Buried overlooking the start of the Stuart River, Kweh is said to watch over the salmon and is referred to as the “dreamer of the salmon.”

A rattle which hung from his grave was said to shake each year when the salmon were running. “And in this way Chief Kweh was believed to continue to provide for his people,” according to the information at the historic site’s visitor centre.

But there is at least one other story of a spirit in the Fort.

An interpreter at the historic site, Nicole Robert, had a strange experience which she has never forgotten.

The first year she began working at the park, Robert was in the trade store one day, and it was getting close to lunch time.

It was pouring rain, and Robert did not want to leave her post or get wet, and so she was calling towards the officer’s dwelling house to find out what was for lunch, as the interpreters would make a collective lunch.

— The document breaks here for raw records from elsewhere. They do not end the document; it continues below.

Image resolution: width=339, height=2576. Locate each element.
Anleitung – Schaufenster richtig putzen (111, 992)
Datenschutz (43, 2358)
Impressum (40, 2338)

A woman appeared in the doorway of the officer’s dwelling wearing a black and white polka dot skirt and top. She was a native woman and Robert said she could see her lips moving, but couldn’t hear any words and the woman was holding her hands open.

When the rain eased up, Robert walked towards the building, and the woman faded back into the dark of the building.

She assumed the woman was a new hire and asked after her when she arrived for lunch. The other interpreter informed Robert no one else was there.

A medium visiting the site went through the house another time and reported seeing a woman of the same description as Robert.

Robert has not seen the woman again, but she said she has had other experiences at the historic site, catching glimpses in her peripheral vision of people or movement and shadows.

She has also smelled a strong puff of tobacco smoke inside the store on occasion, and said visitors have confirmed to her they smelled it as well.

There is no smoking allowed on the site, however, and no one around was smoking.

“It would be very strong, like somebody just lit it,” she said.

The experiences do not worry Robert, however, as she has never felt anything unfriendly from her visitors.

“I feel that they’re okay,” she said. She does, however, always say “good morning” to whoever may be inside when she goes into the building.

Happy Halloween and may the spirits of Fort St. James be with you.